High uptime
Huptime is a tool for achieving zero downtime restarts without the need to modify your program in any way.
Although many applications support reloading configurations while running, a zero downtime restart allows for upgrading the application code without rejecting any clients.
Basic Example
In a terminal, run:
huptime --exec python -m SimpleHTTPServer &
PID=$!
Then, in a second terminal:
while true; do curl http://localhost:8000 2>/dev/null || echo "fail"; done
Finally, in a third terminal (or back in the first):
kill -HUP $PID
You should see no "fail" output on the second terminal.
With this reload, the complete code for SimpleHTTPServer is reloaded (potentially with changes), but at no time are connections denied or dropped. When the new version is up and running again (i.e. it binds the socket and calls accept), then pending connections will be processed.
Why?
With continuous deployment, software can be updated dozens, hundreds or even thousands of times per day. It is critical that service is not interrupted during upgrades.
In an ideal world, all applications would support a mechanism for doing zero downtime restarts. The reality is that many standard frameworks make this difficult to do from the top down. It's not practical to plumb this functionality through every layer, particularly for applications over which you have no control.
Compound this with the fact that many applications consist of many different small components (written using different languages and frameworks), and you've got yourself a headache.
Because of this complexity, one of the first things people have to do is implement a custom load balancing tier and a complex upgrade process. Although this is important at a certain scale, it shouldn't be that hard for simple services. It's crazy to add a whole new tier when the problem can be solved in a much simpler way!
Huptime attempts to make it very simple to achieve these restarts for simple, unmodified applications.
How do I install it?
Building this package gnerally requires:
- make
- gcc and g++
- python
- rpmbuild (optional) and dpkg (optional)
Clone the repo:
git clone http://github.com/amscanne/huptime
Install it the old-fashioned way:
cd huptime && sudo make install
Want Ubuntu & Debian packages?
cd huptime && make deb && dpkg -i huptime*.deb
How about CentOS or RedHat?
cd huptime && make rpm && rpm -i huptime*.rpm
How do I use it?
You simply need to run services via huptime.
For example:
# Start the service.
huptime /usr/bin/myservice &
# Zero downtime restart.
killall -HUP myservice
# Or, if you prefer...
huptime --restart /usr/bin/myservice
If there is a pidfile, it can be reset on restart:
# Start the service.
huptime --unlink /var/run/myservice.pid /usr/bin/myservice &
# Zero downtime restarts.
killall -HUP myservice
# Again, if you prefer...
huptime --restart /usr/bin/myservice
Or, if you need exec (for example, to run under upstart):
# Start the service and get the PID.
huptime --exec /usr/bin/myservice &
PID=$!
# Zero downtime restart (same PID).
kill -HUP $PID
# Again, as always...
huptime --restart /usr/bin/myservice
What does it support?
Huptime should [+] handle the following normal things:
- Daemonization & pid files
- Process pools
- Multiple server sockets
- Event-based and thread-based servers
- Integration with supervisors (just use exec!)

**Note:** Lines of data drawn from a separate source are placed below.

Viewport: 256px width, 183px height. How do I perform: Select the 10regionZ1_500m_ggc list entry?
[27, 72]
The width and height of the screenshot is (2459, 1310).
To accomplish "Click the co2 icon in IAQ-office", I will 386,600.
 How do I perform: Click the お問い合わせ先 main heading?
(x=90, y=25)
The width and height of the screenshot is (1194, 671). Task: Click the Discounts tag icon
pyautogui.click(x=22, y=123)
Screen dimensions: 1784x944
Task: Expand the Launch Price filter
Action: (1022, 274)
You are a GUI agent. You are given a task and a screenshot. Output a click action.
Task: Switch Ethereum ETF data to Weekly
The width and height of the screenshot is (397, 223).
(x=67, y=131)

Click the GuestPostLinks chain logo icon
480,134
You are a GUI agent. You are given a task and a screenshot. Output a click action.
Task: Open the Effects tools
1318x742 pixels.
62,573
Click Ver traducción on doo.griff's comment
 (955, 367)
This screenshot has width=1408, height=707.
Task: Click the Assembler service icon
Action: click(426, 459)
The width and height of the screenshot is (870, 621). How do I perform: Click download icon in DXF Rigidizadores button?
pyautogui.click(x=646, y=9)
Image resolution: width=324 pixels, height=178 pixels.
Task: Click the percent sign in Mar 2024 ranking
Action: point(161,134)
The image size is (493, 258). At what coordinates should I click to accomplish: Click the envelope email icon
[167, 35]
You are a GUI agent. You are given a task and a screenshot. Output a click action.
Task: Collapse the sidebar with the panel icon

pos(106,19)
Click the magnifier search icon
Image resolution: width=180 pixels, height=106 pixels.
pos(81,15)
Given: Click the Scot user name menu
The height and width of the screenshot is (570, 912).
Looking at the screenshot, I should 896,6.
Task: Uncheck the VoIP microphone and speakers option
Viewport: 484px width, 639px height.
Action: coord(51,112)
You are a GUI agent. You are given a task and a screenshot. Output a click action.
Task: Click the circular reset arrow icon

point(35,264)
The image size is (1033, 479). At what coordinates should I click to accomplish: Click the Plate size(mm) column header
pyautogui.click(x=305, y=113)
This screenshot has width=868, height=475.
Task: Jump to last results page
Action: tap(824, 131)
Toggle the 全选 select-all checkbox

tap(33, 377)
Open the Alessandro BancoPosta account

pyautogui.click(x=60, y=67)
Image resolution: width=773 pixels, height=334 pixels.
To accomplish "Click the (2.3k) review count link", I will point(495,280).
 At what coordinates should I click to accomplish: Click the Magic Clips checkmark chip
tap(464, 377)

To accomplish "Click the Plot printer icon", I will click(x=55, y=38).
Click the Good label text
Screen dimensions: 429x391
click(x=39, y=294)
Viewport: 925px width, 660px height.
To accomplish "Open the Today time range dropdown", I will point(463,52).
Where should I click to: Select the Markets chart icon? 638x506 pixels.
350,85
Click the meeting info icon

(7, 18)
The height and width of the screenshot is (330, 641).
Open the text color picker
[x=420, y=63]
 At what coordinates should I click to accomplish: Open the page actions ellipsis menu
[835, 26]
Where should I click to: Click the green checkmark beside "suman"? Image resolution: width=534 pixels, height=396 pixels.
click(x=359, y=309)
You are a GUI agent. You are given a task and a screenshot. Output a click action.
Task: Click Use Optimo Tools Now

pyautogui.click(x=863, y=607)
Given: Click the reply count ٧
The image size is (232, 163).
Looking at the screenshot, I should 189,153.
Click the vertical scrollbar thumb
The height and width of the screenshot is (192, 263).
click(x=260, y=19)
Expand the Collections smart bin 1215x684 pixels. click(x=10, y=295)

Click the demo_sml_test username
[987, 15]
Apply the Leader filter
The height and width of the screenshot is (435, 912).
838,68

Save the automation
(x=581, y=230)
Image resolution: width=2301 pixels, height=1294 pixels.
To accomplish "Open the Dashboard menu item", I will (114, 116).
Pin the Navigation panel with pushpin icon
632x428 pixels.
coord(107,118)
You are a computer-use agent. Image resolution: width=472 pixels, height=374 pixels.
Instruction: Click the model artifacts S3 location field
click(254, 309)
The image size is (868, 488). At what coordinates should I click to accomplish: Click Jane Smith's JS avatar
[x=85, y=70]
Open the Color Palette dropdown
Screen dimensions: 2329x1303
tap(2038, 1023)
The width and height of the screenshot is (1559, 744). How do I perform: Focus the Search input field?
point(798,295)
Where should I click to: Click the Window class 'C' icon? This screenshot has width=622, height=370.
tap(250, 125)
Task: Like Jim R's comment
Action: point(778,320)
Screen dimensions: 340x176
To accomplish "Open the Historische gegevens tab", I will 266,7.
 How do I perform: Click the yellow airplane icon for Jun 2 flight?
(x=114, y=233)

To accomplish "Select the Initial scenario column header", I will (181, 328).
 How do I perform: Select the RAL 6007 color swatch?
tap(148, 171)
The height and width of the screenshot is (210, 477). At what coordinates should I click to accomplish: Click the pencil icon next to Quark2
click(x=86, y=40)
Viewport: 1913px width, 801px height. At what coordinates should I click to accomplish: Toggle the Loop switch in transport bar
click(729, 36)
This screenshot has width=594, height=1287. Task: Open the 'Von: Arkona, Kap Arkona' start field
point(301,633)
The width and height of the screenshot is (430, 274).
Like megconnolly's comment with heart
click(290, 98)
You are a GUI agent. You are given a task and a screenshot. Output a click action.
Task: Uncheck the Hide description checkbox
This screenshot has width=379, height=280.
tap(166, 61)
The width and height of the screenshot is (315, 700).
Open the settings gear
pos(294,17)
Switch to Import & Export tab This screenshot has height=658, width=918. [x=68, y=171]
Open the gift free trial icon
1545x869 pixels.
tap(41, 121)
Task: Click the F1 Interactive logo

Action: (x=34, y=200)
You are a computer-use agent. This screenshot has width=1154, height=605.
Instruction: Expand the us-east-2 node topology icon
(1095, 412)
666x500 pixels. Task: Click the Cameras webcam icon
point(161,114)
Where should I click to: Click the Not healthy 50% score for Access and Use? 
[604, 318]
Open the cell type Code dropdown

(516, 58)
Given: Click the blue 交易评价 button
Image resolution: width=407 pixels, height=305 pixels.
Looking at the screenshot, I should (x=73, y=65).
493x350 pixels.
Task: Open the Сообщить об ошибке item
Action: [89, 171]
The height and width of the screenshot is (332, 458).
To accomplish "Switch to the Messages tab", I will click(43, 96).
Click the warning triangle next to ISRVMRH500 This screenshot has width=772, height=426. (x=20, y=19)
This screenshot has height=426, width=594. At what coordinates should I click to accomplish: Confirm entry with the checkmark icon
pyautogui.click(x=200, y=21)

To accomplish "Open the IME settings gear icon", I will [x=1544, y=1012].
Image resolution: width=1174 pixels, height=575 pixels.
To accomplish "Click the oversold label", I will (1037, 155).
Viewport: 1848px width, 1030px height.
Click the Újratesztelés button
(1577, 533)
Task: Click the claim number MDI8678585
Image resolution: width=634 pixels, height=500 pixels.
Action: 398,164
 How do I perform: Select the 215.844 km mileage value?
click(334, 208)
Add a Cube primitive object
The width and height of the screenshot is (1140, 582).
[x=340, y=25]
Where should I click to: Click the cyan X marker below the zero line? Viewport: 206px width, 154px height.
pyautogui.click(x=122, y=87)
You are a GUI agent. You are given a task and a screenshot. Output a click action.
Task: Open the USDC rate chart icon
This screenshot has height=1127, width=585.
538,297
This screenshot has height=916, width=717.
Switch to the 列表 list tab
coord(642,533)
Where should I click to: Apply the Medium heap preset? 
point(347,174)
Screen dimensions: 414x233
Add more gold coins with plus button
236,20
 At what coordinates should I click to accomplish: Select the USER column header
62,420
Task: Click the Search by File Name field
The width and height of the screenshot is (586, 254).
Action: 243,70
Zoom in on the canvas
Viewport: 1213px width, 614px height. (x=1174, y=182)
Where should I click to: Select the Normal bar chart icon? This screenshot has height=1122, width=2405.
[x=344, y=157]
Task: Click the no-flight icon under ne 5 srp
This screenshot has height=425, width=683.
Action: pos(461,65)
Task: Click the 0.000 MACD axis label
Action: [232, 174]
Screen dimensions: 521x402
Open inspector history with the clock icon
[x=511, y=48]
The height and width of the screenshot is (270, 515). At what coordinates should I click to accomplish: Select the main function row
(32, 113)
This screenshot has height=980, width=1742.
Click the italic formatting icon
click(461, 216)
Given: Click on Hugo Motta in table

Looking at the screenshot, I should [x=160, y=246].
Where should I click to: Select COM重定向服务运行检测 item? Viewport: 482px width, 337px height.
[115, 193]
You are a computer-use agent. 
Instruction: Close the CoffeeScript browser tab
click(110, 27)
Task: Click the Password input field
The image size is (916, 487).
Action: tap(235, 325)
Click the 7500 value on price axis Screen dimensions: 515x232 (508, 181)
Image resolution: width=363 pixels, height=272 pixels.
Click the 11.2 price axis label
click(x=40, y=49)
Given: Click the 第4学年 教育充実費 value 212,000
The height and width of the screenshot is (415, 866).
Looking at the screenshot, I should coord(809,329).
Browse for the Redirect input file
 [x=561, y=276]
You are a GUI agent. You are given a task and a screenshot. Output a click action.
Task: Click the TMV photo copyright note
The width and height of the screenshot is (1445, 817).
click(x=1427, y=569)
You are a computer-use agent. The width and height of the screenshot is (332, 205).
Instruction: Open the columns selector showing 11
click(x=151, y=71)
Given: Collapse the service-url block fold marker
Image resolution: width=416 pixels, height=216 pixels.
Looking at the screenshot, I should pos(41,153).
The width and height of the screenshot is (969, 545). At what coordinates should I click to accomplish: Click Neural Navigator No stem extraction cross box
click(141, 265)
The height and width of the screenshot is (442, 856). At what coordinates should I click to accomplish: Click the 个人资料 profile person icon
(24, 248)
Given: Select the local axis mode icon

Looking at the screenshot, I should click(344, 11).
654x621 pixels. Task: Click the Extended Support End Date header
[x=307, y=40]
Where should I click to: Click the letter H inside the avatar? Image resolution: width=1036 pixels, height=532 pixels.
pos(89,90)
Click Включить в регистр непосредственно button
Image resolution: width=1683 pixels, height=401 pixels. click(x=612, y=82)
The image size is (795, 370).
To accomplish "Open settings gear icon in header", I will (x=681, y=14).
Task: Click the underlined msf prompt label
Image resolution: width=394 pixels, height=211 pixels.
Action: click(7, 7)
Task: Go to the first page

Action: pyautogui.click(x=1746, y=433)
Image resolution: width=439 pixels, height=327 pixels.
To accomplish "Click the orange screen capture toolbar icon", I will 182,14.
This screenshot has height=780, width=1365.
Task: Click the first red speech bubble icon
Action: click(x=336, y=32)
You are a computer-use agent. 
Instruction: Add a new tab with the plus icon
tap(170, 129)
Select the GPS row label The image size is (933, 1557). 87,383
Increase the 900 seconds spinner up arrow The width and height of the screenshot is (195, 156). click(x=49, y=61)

In terms of languages and frameworks, huptime should support nearly all programs that are dynamically linked against a modern libc.
Most modern dynamic languages (python, ruby, node, etc.) fall into this category. Most C/C++ programs also fall into this category. A unique exception is go, which invokes system calls directly and uses only static linking. (For the record, I am a big fan of this approach. However, both have their merits).
[+] Should. YMMV.
What else does it do?
- Transparent multi-binding (running the same service multiple times)
If you are running Linux 3.9+, then you can also easily enable pools of processes by starting your services with the --multi option. Again, this does not require any modification on your application.
For example:
# Start the service (4 workers).
huptime --multi=4 /usr/bin/myservice &
# Zero downtime restart of all.
killall -HUP myservice
# Or, if you prefer...
huptime --restart /usr/bin/myservice
Want to manage the number of running scripts yourself?
pids="";
reload() {
for pid in $pids; do
kill -HUP $pid;
done
}
stop() {
for pid in $pids; do
kill -TERM $pid;
done
}
trap reload SIGHUP;
trap stop SIGTERM;
trap stop SIGINT;
count="0";
while [ "$count" -lt "$N" ]; do
huptime --multi=1 /usr/bin/myservice &
pids="$pids $!";
count=$(($count + 1));
done
for pid in $pids; do
wait $pid;
done
- Transparent restart on exit
If you've got a stubborn program and you want to restart it automatically when it fails, you should really fix your program. Barring that, you should use a supervisor like upstart. Barring that (you don't care about the sensible features that a supervisor provides and want zero downtime restarts), you can use huptime.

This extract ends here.